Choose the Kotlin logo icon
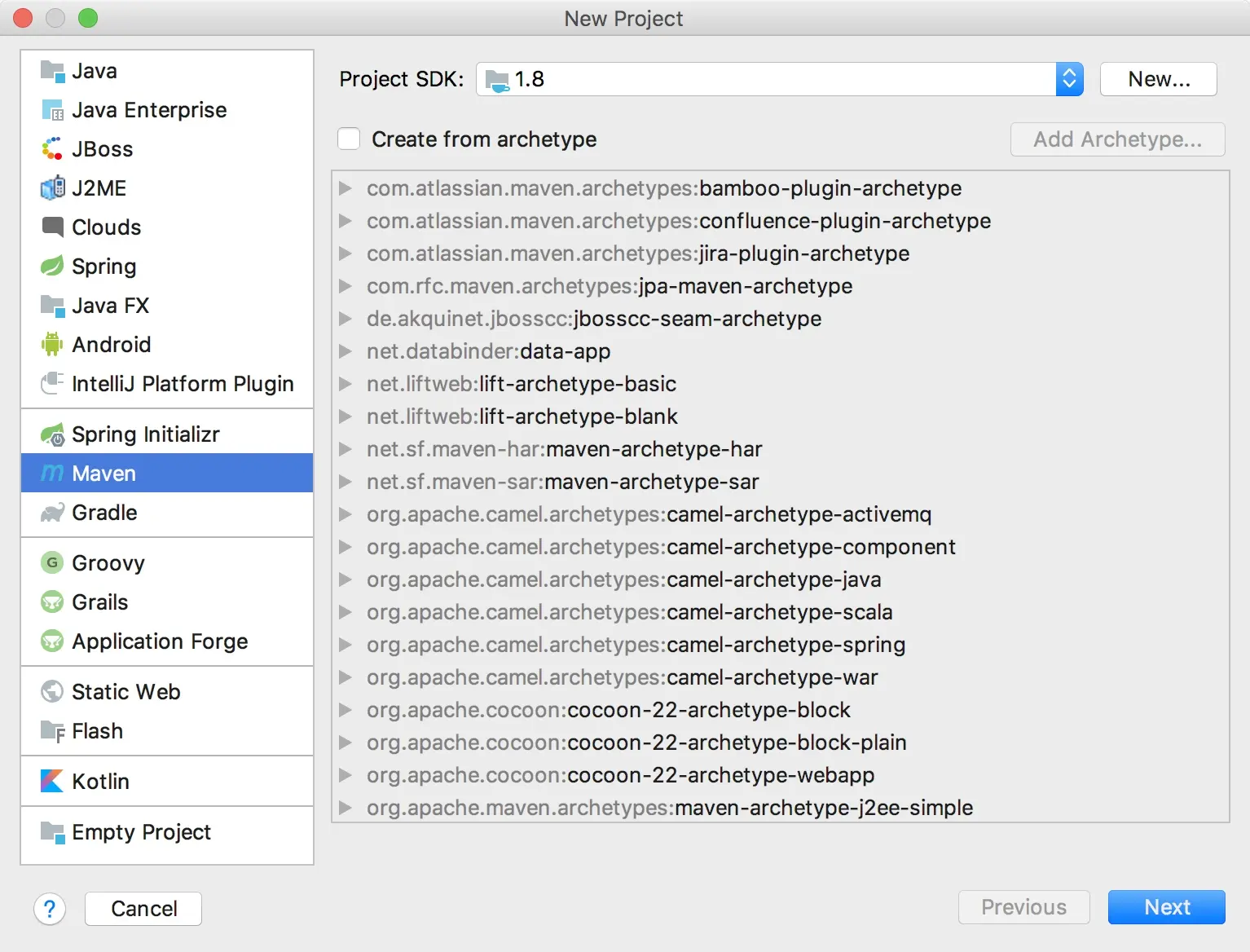The image size is (1250, 952). (52, 782)
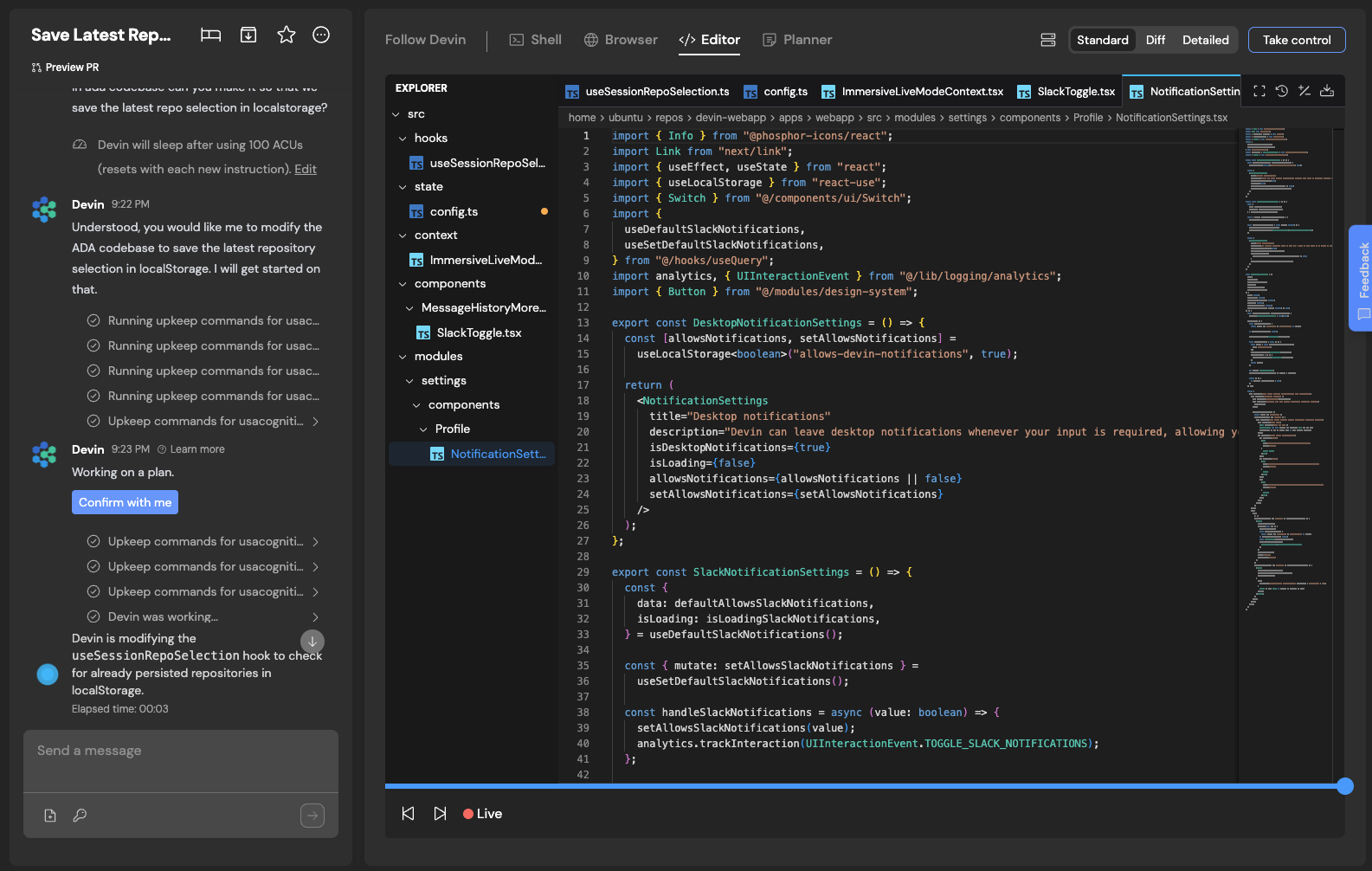
Task: Click the star favorite icon in session header
Action: (286, 35)

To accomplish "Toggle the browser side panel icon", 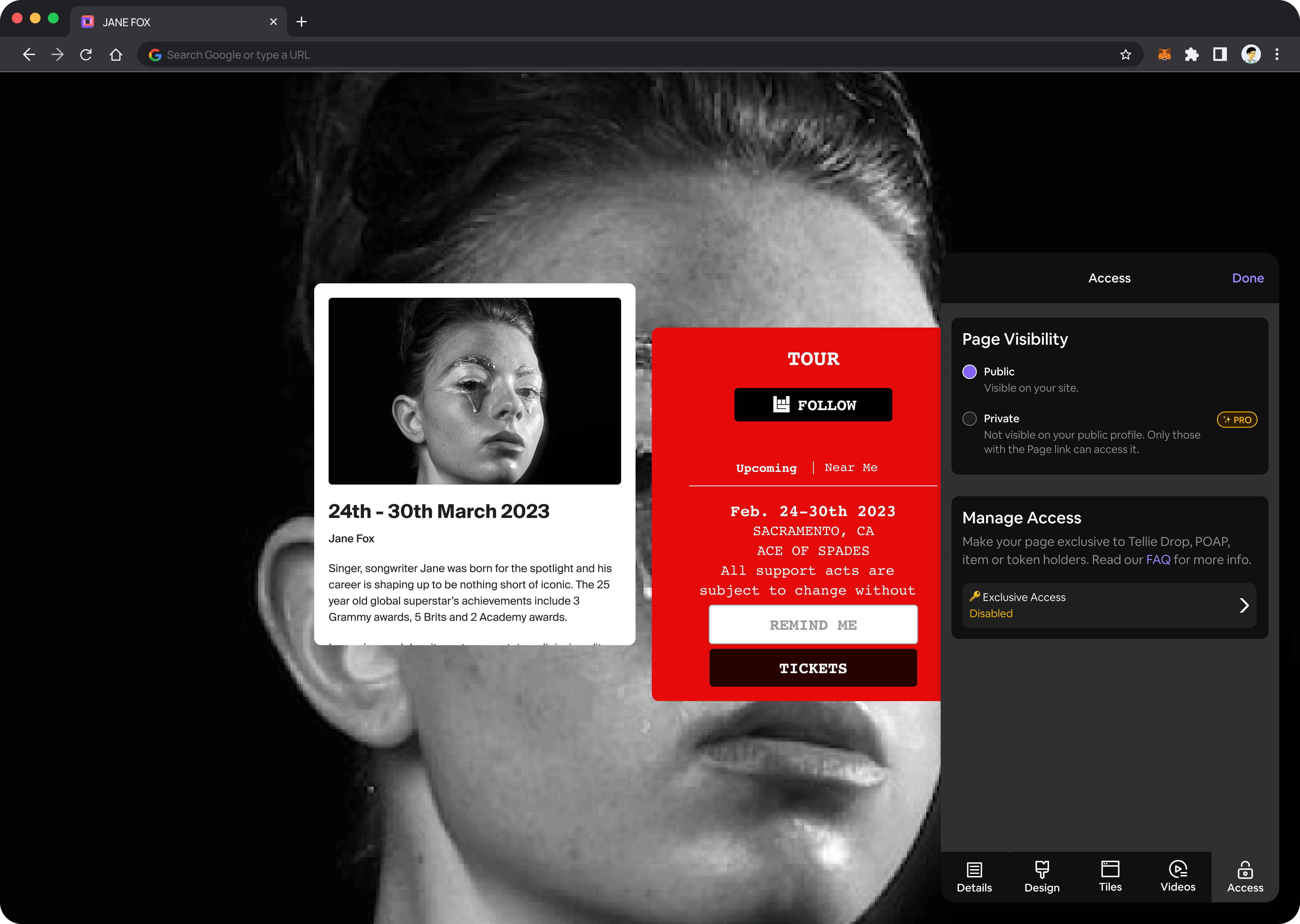I will [1219, 55].
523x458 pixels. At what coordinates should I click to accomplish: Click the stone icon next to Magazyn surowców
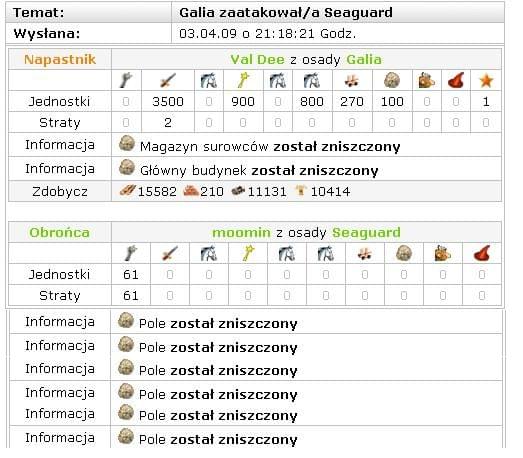click(126, 143)
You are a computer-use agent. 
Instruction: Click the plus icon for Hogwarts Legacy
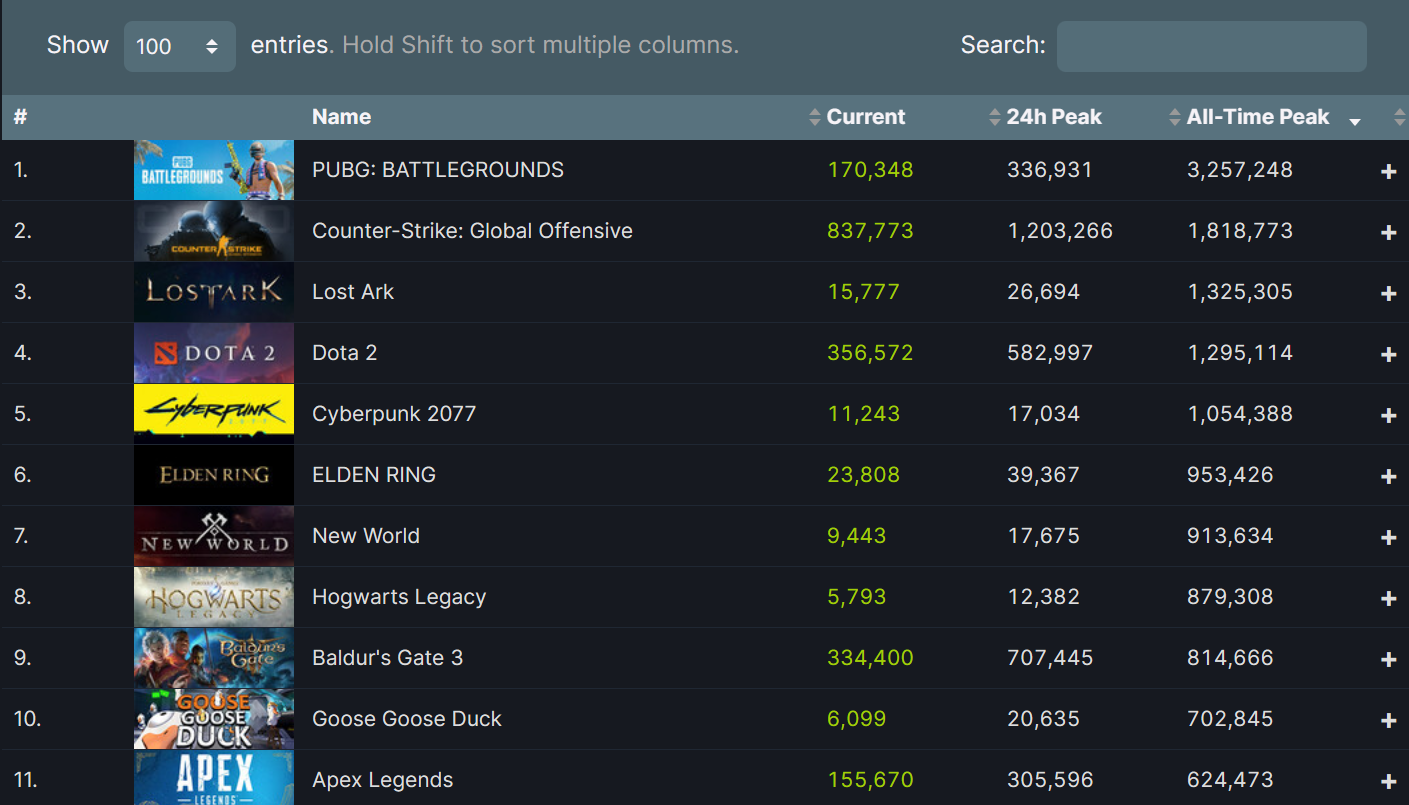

####

Reproduce every line of the listing from the line containing "523x458 pixels. At" through the end of the listing, both ends included, with each click coordinate in the answers multiplied by 0.3 and rounded to the nearest whole number, halves rounded up. Omit the pictures from your reproduction.

523x458 pixels. At what coordinates should I click to accomplish: Click the stone icon next to Magazyn surowców
click(38, 43)
You are a computer-use agent. 
Instruction: Click the plus icon for Hogwarts Legacy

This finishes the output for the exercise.